By Steven | January 30, 2012
This is my column in NZ Lawyer magazine for 27 January 2012.
Are the laws of defamation different online?
Alas, the courts seem to pay little respect to this line of jurisprudence. Early on, it was apparent that anyone who believed the online world somehow gazumps defamation laws was in for a nasty surprise. “I know no forum in which an individual has the freedom to say what he likes and in any manner he wishes about another individual citizen with immunity from suit for all consequences,” said Judge Ross in 2001. “Merely because the publication is being made to cyberspace does not alter this.” (O’Brien v Brown [2001] DCR 1065).
That’s your standard legal analysis. It’s still the best starting point. But a few recent cases suggest that things may be starting to shift a bit. Some judges seem receptive to an argument that readers of some online postings won’t take them seriously. This has been described as the “ALL-CAPS” defence to defamation.
More recently, a superior court judge in Ontario issued a remarkable decision granting summary judgment against a plaintiff for an attack against him made on a website (Baglow v Smith 2011 ONSC 5131). He was a prominent political blogger called, for reasons best known to himself, “Dr Dawg”, though it was well known that his real name was John Baglow. Baglow argued that Omar Khadr, a 15-year-old Canadian national captured by US forces in Afghanistan and taken to Guantanamo Bay, should be repatriated. A right-wing blogger accused Baglow of being “one of the Taliban’s more vocal supporters”. In fact, Baglow had frequently criticised the Taliban as dangerous, theocratic and tyrannical.
The judge found these words were protected by the defence of fair comment (here, honest opinion). Maybe that’s so. But he also found that they weren’t defamatory in the first place. How did he figure that? His most convincing justification was that readers would think that “one of the Taliban’s more vocal supporters” was not literally true but merely shorthand for “he’s effectively helping the regime.” Still, that’s not enormously convincing. For one thing, it’s not clear why readers would reach that conclusion. For another, it still seems a bit defamatory. Most importantly, the judge’s job was to weed out meanings that the words were incapable of bearing. Can it really be suggested that those words weren’t capable of meaning… just what they said? The judge seems to have usurped the jury’s function, which was to determine the actual meaning.

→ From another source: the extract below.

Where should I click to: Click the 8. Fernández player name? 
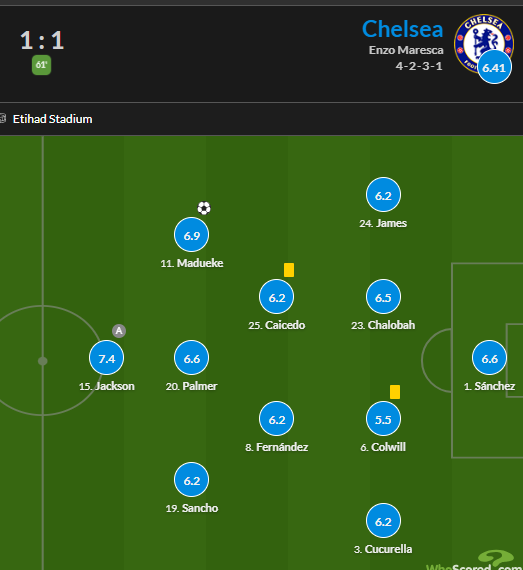click(x=277, y=447)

But the judge then lists other, even more interesting, reasons for his conclusion:
Internet blogging is a form of public conversation. By the back and forth character it provides an opportunity for each party to respond to disparaging comments before the same audience in an immediate or a relatively contemporaneous time frame. This distinguishes the context of blogging from other forms of publication of defamatory statements…
He said in many online environments, readers expect cut and thrust. They expect a defamatory statement to be parried. He said a “simple rejoinder” (he even went to the trouble of drafting one) could have “nipped in the bud” the risk to the plaintiff’s reputation.

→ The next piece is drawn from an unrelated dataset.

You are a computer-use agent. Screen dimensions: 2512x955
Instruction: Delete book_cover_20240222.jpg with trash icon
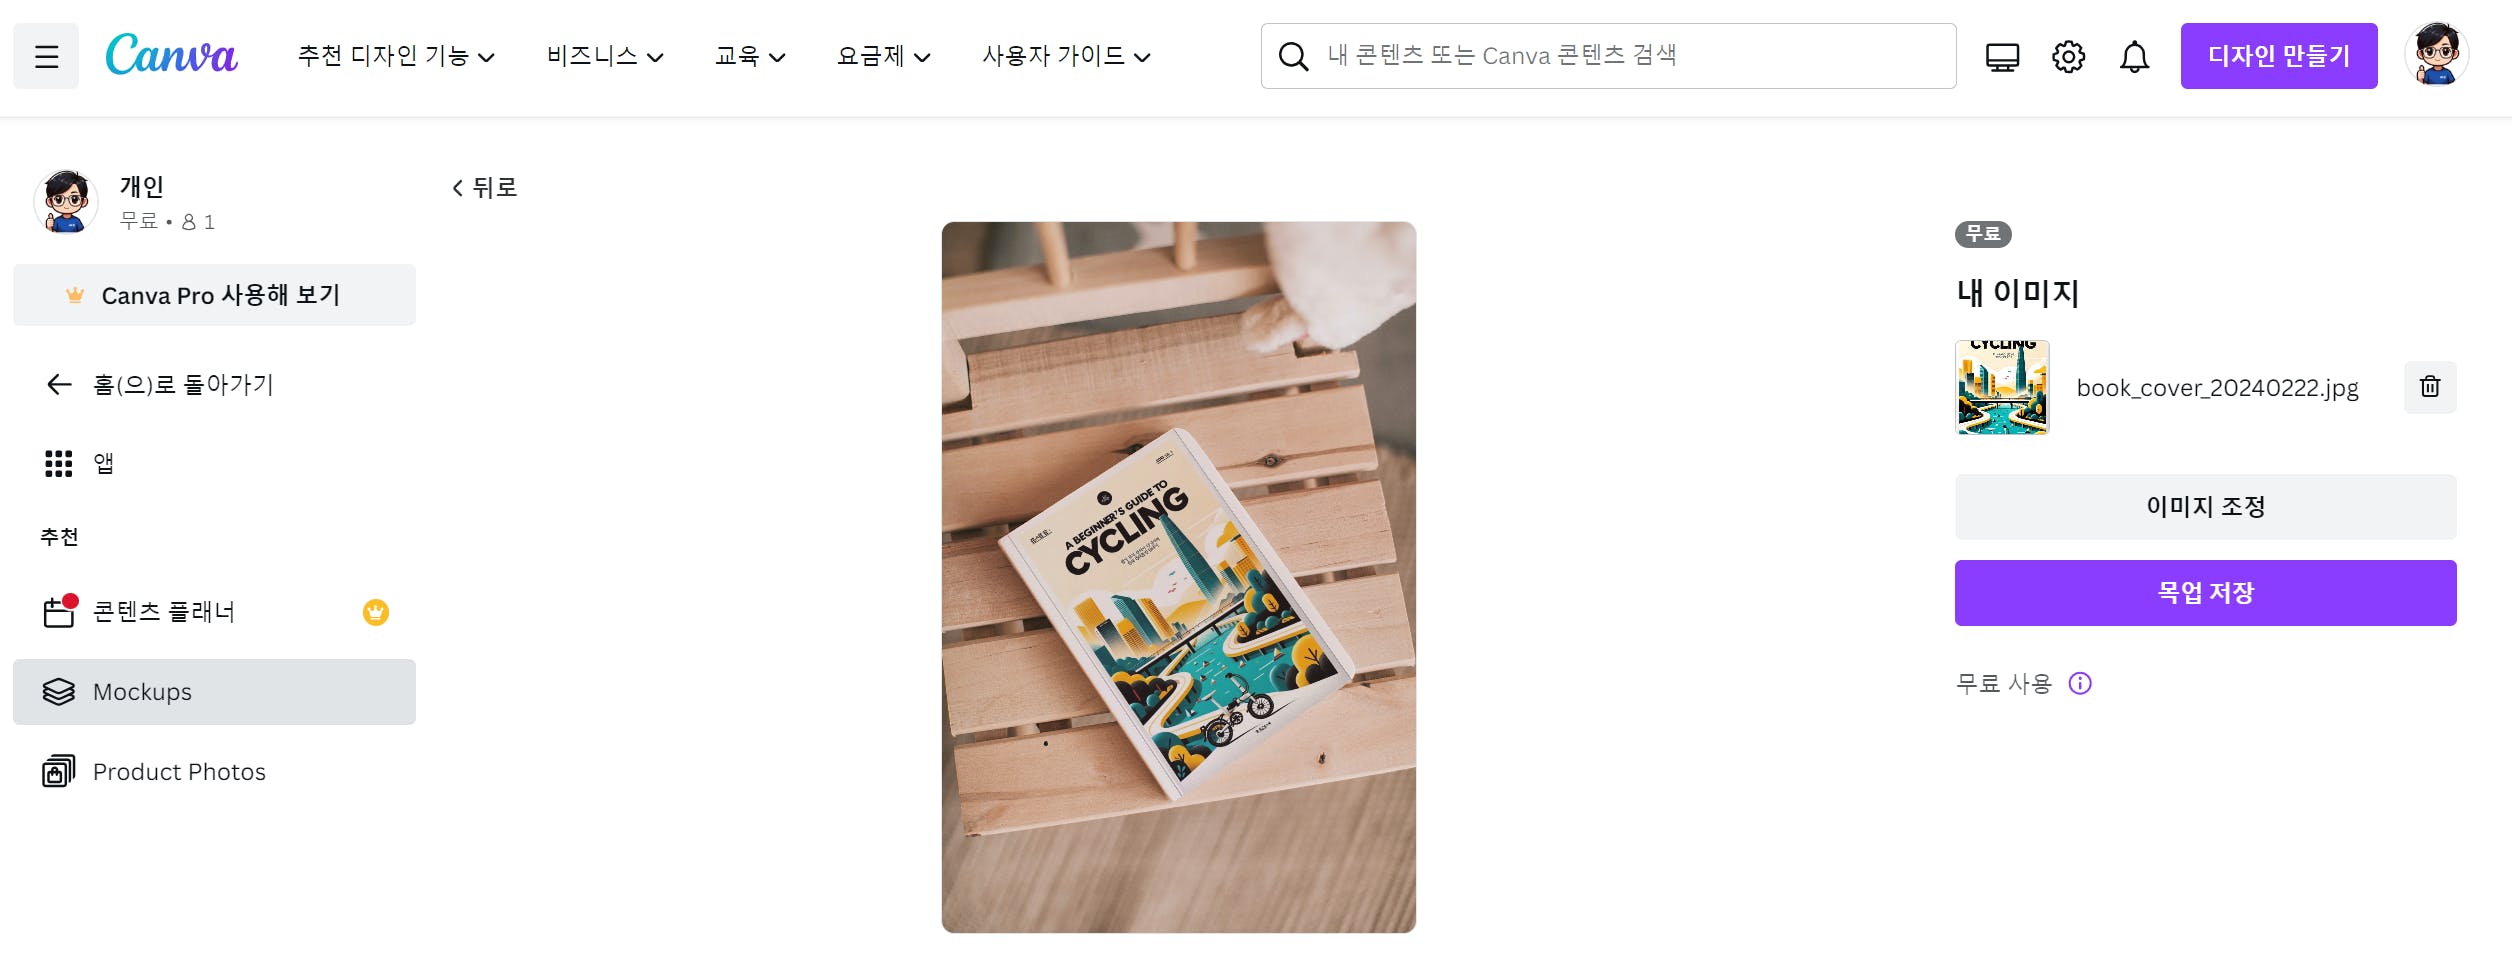[2430, 387]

In essence, I am suggesting that the Court, in construing alleged defamatory words in an ongoing debate, should determine whether the context of the comment from the perspective of the reasonable reader or listener is one that anticipates a rejoinder, which would eliminate the possible consequence of a statement lowering the reputation of the plaintiff in their eyes.

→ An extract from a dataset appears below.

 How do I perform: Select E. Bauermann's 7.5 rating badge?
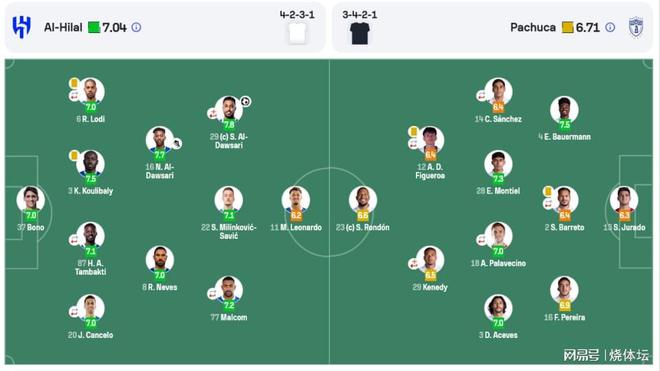click(564, 125)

This seems to involve heroic assumptions. Why would readers necessarily discount an unrebutted statement? Why would a rebuttal necessarily undo all the harm? Still, putting aside its lack of coherence (it’s under appeal) the decision can still be seen as part of a trend: it treats online speech as distinctive; it suggests the best remedy for harmful speech is further debate; it incentivises rights of reply; it may reflect a sense that that the ICBM of defamation law is an inappropriate response to an online foodfight.
A US judge last year also refused to recognise online attacks as harmful. A bankruptcy specialist working at Obsidian Finance sued the author of “obsidianfinancesucks.com” (Obsidian Finance Group v Cox USDC, Oregon, 23 August 2011) for calling him a fraudster, thief, and liar who had engaged in corruption, pay-offs and cover-ups. The judge said that blogs “are a subspecies of online speech which inherently suggest that statements made there are not likely provable assertions of fact”.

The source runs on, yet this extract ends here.